**Selected passage:**
⁂

So that is what the throw is supposed to feel like. It's distinctly different. Feels weightless until suddenly I'm smashing a literal (metaphorical) hammer.

Shout outs to ace it disc golf for a more approachable backhand instruction; SW22 for the drills; hyzerunibomber for connecting hammer drill to the feel of the heavy disc without I'm not sure if I would have recognized; Jaani for the feel of the brace; and everyone else sharing words of wisdom and facilitating discussion.

It really feels like I have a clear path to progression now. The grind was worth it. It took about a year of near daily experimentation to retrain my body to not pull. I probably could have gotten here faster if I wasn't so **** stubborn and ruined every session by going ok now lets try to throw far.

Why I think it was so difficult:
I wanted to be in control. It's my body. I control it. I control it to throw the frisbee far. This is not the way. I had to train my body and then let jesus take the wheel.

⁂

Stored records:
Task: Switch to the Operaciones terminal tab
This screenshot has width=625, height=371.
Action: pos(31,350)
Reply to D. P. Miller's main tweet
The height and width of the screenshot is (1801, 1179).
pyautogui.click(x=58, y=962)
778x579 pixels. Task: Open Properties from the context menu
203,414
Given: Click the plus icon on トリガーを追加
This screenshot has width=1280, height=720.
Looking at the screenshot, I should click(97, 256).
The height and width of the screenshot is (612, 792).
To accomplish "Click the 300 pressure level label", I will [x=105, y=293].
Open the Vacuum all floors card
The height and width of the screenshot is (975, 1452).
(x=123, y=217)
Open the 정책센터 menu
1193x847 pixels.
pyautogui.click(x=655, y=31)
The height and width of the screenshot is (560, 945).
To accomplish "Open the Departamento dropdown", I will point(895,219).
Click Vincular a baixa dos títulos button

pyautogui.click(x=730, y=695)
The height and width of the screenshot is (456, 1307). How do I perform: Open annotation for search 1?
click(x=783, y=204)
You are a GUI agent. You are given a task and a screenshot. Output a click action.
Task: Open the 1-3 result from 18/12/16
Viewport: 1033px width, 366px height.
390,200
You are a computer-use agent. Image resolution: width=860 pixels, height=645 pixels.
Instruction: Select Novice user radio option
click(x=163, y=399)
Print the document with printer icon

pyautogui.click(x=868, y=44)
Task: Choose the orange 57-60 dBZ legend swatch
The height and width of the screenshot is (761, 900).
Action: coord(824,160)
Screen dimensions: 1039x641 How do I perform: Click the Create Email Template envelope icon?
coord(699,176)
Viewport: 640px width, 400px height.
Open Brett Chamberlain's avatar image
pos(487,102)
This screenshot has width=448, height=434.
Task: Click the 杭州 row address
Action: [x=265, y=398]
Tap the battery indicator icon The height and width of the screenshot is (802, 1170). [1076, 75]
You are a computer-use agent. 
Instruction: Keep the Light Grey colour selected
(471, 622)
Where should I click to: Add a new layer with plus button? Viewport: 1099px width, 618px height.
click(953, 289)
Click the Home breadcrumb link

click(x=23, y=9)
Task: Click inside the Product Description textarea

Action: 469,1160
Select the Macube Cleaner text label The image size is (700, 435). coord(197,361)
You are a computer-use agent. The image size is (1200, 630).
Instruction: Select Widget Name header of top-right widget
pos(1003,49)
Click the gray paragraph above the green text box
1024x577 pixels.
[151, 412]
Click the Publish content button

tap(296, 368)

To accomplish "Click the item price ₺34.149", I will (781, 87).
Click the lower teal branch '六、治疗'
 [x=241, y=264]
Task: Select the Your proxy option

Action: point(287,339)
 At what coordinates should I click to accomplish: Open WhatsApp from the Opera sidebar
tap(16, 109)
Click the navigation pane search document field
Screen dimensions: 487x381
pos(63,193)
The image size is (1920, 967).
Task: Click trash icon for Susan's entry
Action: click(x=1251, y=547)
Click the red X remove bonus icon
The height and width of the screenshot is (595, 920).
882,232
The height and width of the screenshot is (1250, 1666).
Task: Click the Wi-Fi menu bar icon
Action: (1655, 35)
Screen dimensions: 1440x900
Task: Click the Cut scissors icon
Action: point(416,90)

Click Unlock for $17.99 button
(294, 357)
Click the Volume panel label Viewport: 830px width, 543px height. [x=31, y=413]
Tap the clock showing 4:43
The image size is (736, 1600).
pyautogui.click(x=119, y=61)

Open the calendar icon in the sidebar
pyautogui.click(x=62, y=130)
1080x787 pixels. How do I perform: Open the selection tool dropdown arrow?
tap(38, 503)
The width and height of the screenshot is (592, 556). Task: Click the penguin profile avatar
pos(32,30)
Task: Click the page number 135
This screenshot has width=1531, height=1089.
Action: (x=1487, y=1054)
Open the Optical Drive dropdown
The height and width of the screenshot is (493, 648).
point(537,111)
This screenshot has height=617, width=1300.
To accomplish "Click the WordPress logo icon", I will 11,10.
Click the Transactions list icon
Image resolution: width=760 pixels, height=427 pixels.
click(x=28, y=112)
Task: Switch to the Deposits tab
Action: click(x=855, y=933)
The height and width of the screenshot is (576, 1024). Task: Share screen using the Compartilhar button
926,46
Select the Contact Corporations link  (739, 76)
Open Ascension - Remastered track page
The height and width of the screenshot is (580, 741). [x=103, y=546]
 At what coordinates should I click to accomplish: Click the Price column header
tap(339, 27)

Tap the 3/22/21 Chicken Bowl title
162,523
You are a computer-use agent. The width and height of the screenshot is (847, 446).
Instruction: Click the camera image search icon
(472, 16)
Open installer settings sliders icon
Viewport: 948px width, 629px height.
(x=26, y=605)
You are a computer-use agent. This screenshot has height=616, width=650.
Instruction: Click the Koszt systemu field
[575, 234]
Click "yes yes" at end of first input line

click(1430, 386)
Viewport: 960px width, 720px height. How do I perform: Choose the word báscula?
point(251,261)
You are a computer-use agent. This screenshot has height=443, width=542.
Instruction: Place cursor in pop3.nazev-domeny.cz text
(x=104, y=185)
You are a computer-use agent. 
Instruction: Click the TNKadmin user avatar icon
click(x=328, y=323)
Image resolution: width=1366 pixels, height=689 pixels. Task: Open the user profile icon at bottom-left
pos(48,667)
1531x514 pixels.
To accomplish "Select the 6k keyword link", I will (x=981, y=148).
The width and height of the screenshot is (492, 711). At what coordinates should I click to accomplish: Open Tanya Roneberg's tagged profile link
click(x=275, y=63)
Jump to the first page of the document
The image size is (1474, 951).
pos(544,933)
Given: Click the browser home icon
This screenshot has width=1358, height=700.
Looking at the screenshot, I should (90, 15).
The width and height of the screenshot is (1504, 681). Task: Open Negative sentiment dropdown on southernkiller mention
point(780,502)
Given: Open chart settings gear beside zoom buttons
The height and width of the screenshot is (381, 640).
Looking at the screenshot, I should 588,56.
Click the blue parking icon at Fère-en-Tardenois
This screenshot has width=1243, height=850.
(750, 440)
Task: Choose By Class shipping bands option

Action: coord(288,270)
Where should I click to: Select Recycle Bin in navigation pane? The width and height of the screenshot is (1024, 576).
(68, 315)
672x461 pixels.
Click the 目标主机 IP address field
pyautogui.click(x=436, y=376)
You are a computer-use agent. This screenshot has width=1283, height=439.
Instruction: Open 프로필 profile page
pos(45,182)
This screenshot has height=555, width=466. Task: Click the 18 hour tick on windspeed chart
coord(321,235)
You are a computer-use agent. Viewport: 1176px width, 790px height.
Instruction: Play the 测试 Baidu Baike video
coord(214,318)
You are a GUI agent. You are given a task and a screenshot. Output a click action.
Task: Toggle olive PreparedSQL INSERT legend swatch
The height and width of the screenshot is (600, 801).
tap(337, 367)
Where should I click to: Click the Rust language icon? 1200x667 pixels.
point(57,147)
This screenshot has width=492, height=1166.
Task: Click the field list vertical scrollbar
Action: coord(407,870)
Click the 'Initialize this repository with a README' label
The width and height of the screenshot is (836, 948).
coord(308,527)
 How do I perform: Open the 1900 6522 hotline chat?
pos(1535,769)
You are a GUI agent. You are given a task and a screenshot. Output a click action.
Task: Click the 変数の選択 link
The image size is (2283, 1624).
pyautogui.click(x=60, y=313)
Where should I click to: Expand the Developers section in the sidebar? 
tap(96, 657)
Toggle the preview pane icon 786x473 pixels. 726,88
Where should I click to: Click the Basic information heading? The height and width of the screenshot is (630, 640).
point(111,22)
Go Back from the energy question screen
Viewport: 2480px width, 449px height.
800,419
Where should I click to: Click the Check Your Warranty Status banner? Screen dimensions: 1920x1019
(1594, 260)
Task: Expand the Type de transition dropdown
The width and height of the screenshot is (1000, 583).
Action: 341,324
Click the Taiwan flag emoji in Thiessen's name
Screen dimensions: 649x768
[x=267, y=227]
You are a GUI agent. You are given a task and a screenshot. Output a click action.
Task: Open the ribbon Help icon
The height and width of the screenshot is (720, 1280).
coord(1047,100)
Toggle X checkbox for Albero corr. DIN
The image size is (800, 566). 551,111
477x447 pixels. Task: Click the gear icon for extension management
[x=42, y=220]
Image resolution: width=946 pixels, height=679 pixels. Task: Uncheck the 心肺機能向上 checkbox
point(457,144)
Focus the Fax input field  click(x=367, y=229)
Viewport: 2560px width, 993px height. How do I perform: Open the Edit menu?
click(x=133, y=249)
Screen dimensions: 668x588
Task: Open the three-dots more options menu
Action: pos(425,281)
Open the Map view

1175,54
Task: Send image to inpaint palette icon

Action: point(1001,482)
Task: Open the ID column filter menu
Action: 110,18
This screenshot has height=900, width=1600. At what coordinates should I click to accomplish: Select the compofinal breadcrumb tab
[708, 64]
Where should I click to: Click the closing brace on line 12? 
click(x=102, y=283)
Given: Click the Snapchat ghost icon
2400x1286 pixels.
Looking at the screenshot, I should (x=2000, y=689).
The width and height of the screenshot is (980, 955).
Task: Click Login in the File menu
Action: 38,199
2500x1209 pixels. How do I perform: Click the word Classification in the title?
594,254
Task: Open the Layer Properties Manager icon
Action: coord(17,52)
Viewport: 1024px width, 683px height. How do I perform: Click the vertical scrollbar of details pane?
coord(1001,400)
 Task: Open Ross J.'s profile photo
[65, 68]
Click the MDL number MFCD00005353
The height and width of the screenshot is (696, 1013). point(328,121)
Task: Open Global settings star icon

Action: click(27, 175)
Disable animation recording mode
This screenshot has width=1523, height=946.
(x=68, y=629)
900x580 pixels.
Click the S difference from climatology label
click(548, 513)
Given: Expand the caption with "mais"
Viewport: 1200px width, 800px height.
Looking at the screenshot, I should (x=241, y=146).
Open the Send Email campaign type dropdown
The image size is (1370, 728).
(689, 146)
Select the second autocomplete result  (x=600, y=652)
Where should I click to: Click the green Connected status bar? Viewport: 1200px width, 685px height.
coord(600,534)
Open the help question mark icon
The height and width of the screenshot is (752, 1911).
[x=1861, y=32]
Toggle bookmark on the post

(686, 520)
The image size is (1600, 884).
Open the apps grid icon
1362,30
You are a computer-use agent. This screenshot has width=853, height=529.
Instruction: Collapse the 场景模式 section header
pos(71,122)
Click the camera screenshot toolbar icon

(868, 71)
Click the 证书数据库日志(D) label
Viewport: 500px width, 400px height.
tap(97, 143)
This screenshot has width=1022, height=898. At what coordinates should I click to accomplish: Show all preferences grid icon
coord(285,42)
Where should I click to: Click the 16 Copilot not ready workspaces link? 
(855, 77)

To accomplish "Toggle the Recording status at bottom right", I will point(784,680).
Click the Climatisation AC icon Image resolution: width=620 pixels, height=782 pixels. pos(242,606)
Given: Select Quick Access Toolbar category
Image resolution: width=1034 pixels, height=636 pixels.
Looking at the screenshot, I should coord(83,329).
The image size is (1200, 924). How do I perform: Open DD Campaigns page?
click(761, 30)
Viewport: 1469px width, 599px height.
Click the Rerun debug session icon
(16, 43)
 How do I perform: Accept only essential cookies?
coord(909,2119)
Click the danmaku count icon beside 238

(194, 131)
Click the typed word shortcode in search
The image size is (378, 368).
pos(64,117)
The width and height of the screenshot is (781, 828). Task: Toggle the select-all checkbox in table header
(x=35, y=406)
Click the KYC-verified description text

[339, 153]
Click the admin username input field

⁂

**Task list:**
1. Reproduce the disc golf post word for word from "So that is what" to "literal (metaphorical) hammer.".
2. Write the next part of the disc golf post, picking up after its final sentence.

**Results for each task:**
1.
So that is what the throw is supposed to feel like. It's distinctly different. Feels weightless until suddenly I'm smashing a literal (metaphorical) hammer.

2.
I had many competing ideas about aspects of the throw. For example I bounced back and forth between the idea of "there's a trick to this and it's a big one" and "there's no big trick just a ton of little tiny tricks to gain incremental distance" Turns out they're both right. The little tricks given enough time and attention turn into the big trick. What does the arm do? Nothing? A little? A lot? Box unbox; noodle arm; Depending on your perspective it's all of them. Things like this made learning feel like a black box I was on the outside of and nothing makes sense until you feel it and suddenly everything does. I think that feeling was accurate.

Instant gratification: Increase in effort always resulted in a relatively linear increase in force. This encouraged me to be strong and throw hard and early This is how I threw on the course. I worked my way up to what felt like my absolute ceiling of 350' by sprinting up and smashing understable high speed drivers as a 5'7 165 skinnyfat but mildly athletic 28 year old. It was surprisingly accurate but completely unsustainable long term and completely detrimental to the rebuild I was trying to facilitate long term.

My big mind****s:
Gripping the disc creates tension and tension started the pull. I had to train myself to never grip the disc to not fire early. I DON'T GRIP THE DISC MY BODY DOES as a reaction. Pointer finger over thumb grip kind of bypasses this but is far too weak for a good rip in my experience.

Do as little as possible. Now do less. Pendulums are not propelled by mechanical force they are propelled by gravity and inertia.

If you're trying to get in a position you're not in position.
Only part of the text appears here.